* _Problem set_:
• A. According to the article on the NHS trust fraud, how did managers find out about the scam?
• B. Continue the article on the NHS trust fraud, picking up after its last sentence.

* _Text shown_:
◆ ◆ ◆
TAXPAYERS were left £650,000 out of pocket when officials at a crisis-hit NHS trust fell victim to an email scam, The Yorkshire Post can reveal.
Staff at Rotherham NHS Foundation Trust made payments for invoices into a false account after being told bank details of a supplier had changed. The fraud was only discovered by managers when the unnamed supplier chased unpaid bills.
Bosses at the NHS trust, which has suffered a series of financial problems since 2010 which saw it plunge into deficit, have now changed their accounting procedures. South Yorkshire Police confirmed suspects have been identified, although no arrests have yet been made.
Details of the fraud have been obtained by The Yorkshire Post in an internal audit report by the consultancy firm, PricewaterhouseCoopers. It said the trust fell victim to the payment redirection fraud in December 2011 when a letter purporting to be from a supplier was received requesting the trust amend its bank account details.
“This letter was taken on face value and payments of circa £650k were made to the new bank account which belonged to the fraudulent party,” said the report. “When the fraud was discovered, management immediately implemented new processes and controls to mitigate the risk that the trust would again fall victim to this particular fraud.”
Changes to bank details are now independently verified and checked by at least three members of staff. Subsequent checks of 163 bank change request forms had found processes were being followed in all but one case.
◆ ◆ ◆
Stored records:
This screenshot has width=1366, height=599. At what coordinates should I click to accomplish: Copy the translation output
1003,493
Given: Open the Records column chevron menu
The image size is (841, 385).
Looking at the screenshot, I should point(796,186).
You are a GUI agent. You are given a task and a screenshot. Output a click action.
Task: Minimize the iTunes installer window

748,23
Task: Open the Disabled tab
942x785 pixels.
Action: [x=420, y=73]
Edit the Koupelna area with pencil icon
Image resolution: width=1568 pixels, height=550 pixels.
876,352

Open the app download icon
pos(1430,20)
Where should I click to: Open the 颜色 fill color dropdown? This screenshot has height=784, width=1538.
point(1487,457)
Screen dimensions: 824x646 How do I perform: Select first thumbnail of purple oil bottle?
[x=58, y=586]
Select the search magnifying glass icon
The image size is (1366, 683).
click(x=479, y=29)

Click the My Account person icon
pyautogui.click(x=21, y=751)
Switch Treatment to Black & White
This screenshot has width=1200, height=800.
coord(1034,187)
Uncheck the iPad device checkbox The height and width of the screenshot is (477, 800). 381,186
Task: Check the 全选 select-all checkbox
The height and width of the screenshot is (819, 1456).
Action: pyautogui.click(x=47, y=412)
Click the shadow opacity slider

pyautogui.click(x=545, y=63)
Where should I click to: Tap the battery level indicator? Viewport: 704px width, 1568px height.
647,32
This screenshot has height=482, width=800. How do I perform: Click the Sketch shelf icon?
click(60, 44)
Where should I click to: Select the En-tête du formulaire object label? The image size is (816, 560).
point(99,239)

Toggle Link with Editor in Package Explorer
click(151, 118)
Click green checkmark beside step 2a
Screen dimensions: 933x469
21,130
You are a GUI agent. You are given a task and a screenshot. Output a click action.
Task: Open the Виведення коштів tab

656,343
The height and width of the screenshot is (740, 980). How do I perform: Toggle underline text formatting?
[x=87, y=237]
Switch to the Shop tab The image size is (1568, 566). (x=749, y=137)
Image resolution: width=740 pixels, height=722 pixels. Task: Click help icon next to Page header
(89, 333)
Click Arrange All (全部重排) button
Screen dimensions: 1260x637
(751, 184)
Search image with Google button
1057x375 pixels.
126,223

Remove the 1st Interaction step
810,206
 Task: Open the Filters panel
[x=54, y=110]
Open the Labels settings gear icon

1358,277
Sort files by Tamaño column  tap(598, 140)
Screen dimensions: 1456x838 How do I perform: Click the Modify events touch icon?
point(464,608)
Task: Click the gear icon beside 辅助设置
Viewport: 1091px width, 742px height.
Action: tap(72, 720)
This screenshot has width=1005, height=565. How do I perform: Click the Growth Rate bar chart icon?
◆ ◆ ◆
* _Answer list_:
• A. The unnamed supplier chased unpaid bills.

• B.
The report added: “The system in place is working well and has prevented a second attempt to defraud the trust. This was identified in the first step of the process ie obtaining an independent phone number for the supplier and confirming that bank details hadn’t changed.”
South Yorkshire Police confirmed it had been investigating the “high-value email fraud” reported in December 2011, and added: “Suspects have been identified and officers are currently liaising with the Crown Prosecution Service and local law enforcement agencies.”
The fraud added to woes at the trust which has suffered financial problems since 2010 which came to a head 18 months ago. Failures to achieve cost efficiencies had already left it in the red, but the crisis was exacerbated by the introduction of a patient record IT project in June 2012, which led to millions of pounds in losses.
Its debts triggered intervention by the regulator Monitor and a team of American-led turnaround experts were controversially called in, triggering wholesale changes to senior management. The trust is only expected to return to making a surplus in July. It faces making more than £10m in savings in 2014-15 alone.